--- Sunulan alıntı ---
####################

29 Ekim 2019 Salı

ATATÜRK' ÜN HAYALİNDEKİ TÜRKİYE





Merhaba Gönül Dostlarım,

29 Ekim Cumhuriyet Bayramımız ile ilgili yazılarıma bugünde devam ediyorum. Hürriyet Muhabiri İpek Özbey' in 2018 yılında  Değerli hocamız Prof. Dr. İlber Ortaylı ile yaptığı "Atatürk nasıl bir liderdi ve nasıl bir ülke hayal ediyordu?" konulu  bir röportajın  bazı bölümlerini, Cumhuriyetimizin kurulduğu bu anlamlı günde sayfamıza taşıdık.

Aziz Milletimizin 29 Ekim Cumhuriyet Bayramı Kutlu Olsun !

İbrahim Birol

*****

Tarih 29 Ekim 1923… Mustafa Kemal ve arkadaşları Cumhuriyet’i ilan etti. Türkiye Cumhuriyeti, bugün 95’inci yaşını kutluyor. Peki Atatürk nasıl bir liderdi ve nasıl bir ülke hayal ediyordu? Galatasaray Üniversitesi ve MEF Üniversitesi Öğretim Üyesi, Hürriyet yazarı Prof. Dr. İlber Ortaylı’yla 1923 Türkiye'sinin koşullarını, bugüne uzanan cumhuriyet sürecini ve gündemdeki tartışmaları konuştuk. Ortaylı, “Mustafa Kemal Paşa’nın hayalleri çok açık. Kadın-erkeğin eşit, fevkalade üretken, okuma-yazma meselesinin halledildiği, eğitimin gittikçe arttığı, köylünün adam olduğu bir Türkiye” diyor.

####################

--- Toplanan malzeme ---
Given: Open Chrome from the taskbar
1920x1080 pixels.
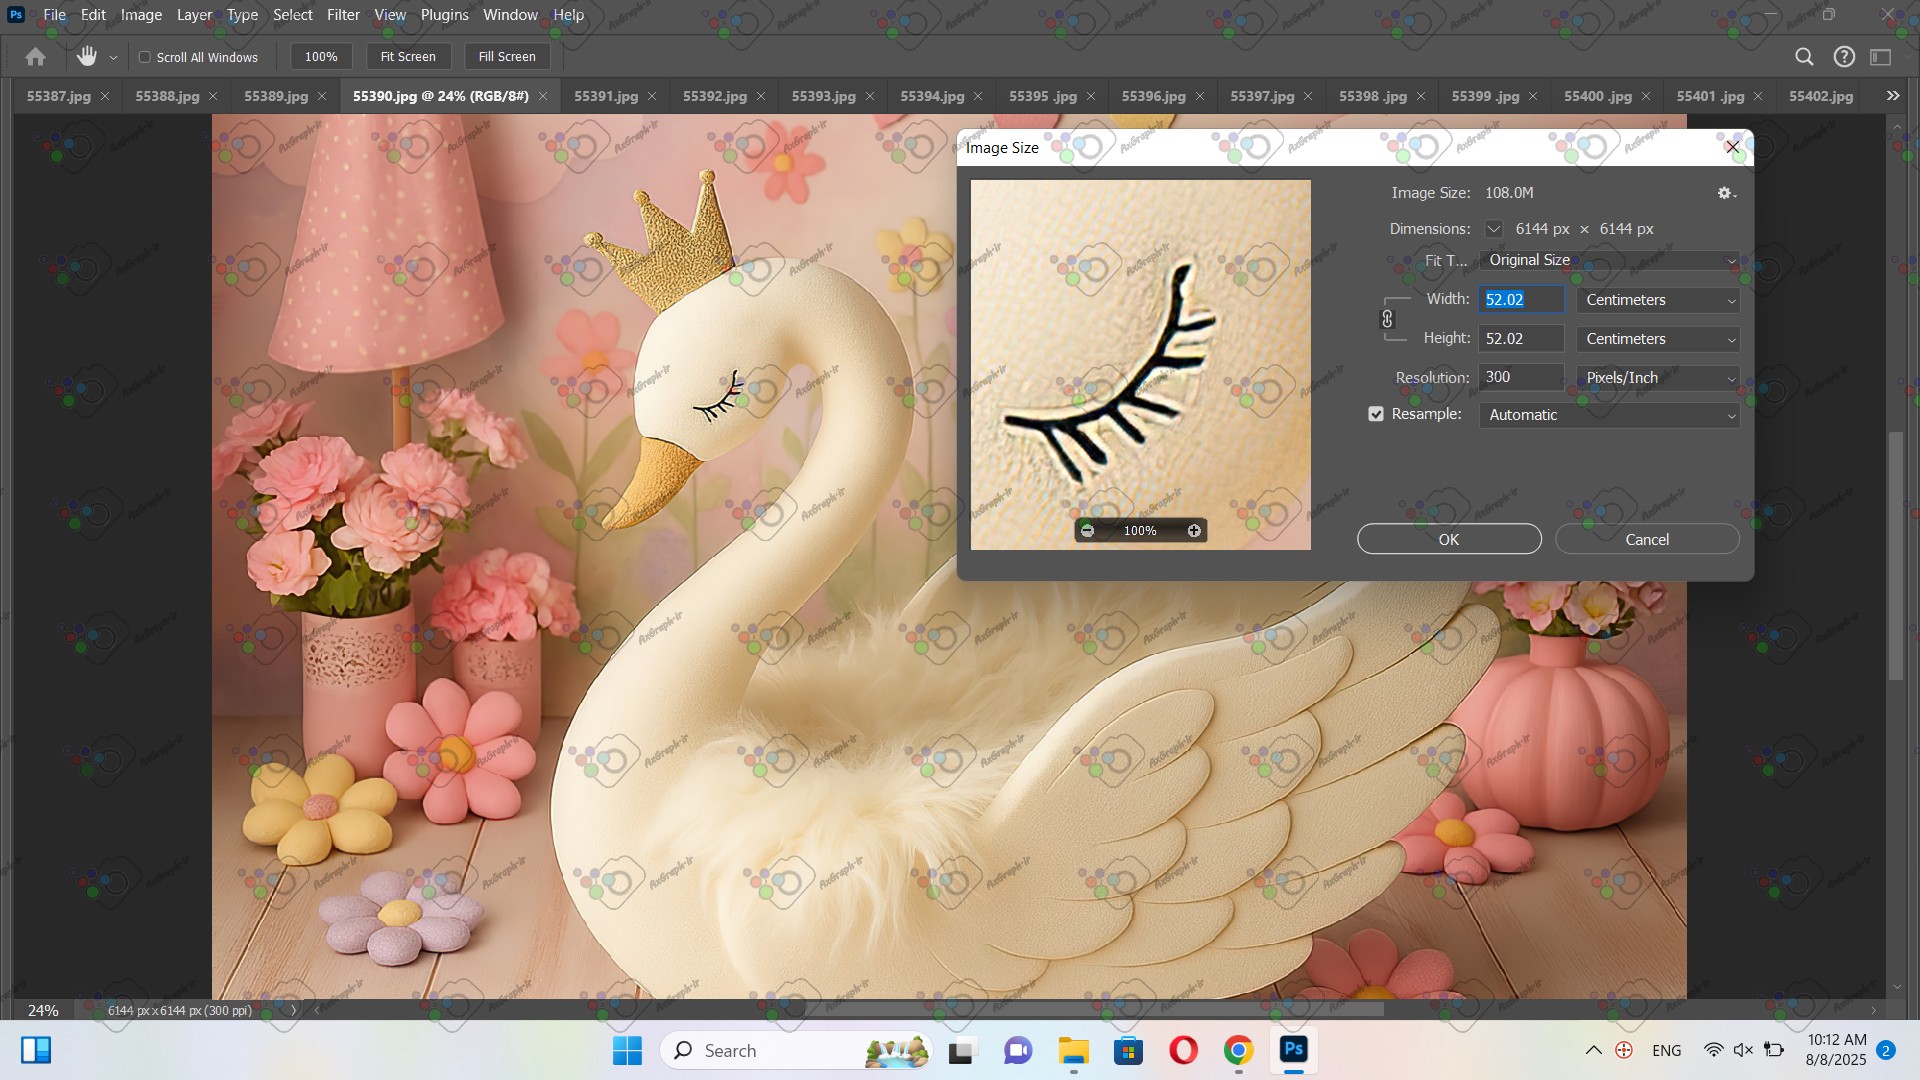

####################

--- Yazılı görev 1 ---
Aşağıdaki ifadelerin Cumhuriyet Bayramı yazısıyla uyuşup uyuşmadığını belirtin. Her biri için evet ya da hayır deyin ve metindeki belirleyici sözcükleri aynen alıntılayın: (a) Cumhuriyet 29 Ekim 1923'te ilan edilmiştir. (b) Röportajı İbrahim Birol yapmıştır. (c) Ortaylı'ya göre Atatürk, kadın ile erkeğin eşit olduğu bir Türkiye hayal ediyordu.
--- Yazılı görev 2 ---
Cumhuriyet Bayramı yazısını son cümlesinden sonra devam ettirin.

--- Alıştırma cevabı 1 ---
(a) Evet: "Tarih 29 Ekim 1923… Mustafa Kemal ve arkadaşları Cumhuriyet’i ilan etti."
(b) Hayır: "Hürriyet Muhabiri İpek Özbey' in 2018 yılında"
(c) Evet: "Kadın-erkeğin eşit"

--- Alıştırma cevabı 2 ---
İlan edildiğinde cumhuriyetin halkta bir karşılığı var mıydı, yeni rejimin ne olduğu biliniyor muydu? 

Cumhuriyet fikri biliniyordu. İyi yönde bilenler, “Çok isteriz” diye abartanlar,
‘kötülüklerin anası’ diye görüp, mutlak olarak karşı çıkanlar vardı.  Cumhuriyete karşı çıkanlar “Bin yıllık saltanatımız, âdetlerimiz gidecek” diye düşünenler değil, “Bu zındıklık, Frenk icadı” diye bakanlardı. O zaman tabii bir garip fetva mekanizması işliyor, bu çok enteresan…
“Cumhuriyet İslam’a en yakın rejimdir”... Diyeceksin ki “Orada nasıl hilafet, babadan oğula geçen monarşi söz konusu”, onun cevabı yok. Ama şurası bir gerçek ki, Türkiye Cumhuriyeti ilan edildiği zaman Asya’ nın çok büyük kısmı koloniydi ya da başkasının idaresi altındaydı. Mevcut şeklen bağımsız diyeceğimiz devletlerin çoğu kendi monarşileri tarafından idare ediliyordu. Hatta bu Osmanlı’dan yeni ayrılan Arap ülkeleri için de söz konusuydu. Efendim cumhuriyet ilk önce Azerbaycan’da çıktı, Kazan-Başkır cumhuriyetleri oldu Tataristan. Ancak bunların hepsinin sonu geldi. Oralarda cumhuriyet, Sovyet idaresinin alt kompartımanları şeklinde tezahür etti. Cumhuriyet, 1923’te Türkiye’de kuruldu. Zannediyorum asayişi sağlama, teşkilatlanma konusundaki zengin devlet geleneği bu işe yardımcı oldu. Cumhuriyet idaresi devam etti. Cumhuriyet’in mağduru olacak Osmanlı ailesi sürgüne gitti, ancak bunların Cumhuriyet rejimi aleyhinde çalıştıkları pek görülmedi. Hatta seslerini bile çıkarmıyorlar, bunu ayıp addediyorlardı. 

Cumhuriyeti ilan ederken nasıl bir Türkiye düşlüyordu?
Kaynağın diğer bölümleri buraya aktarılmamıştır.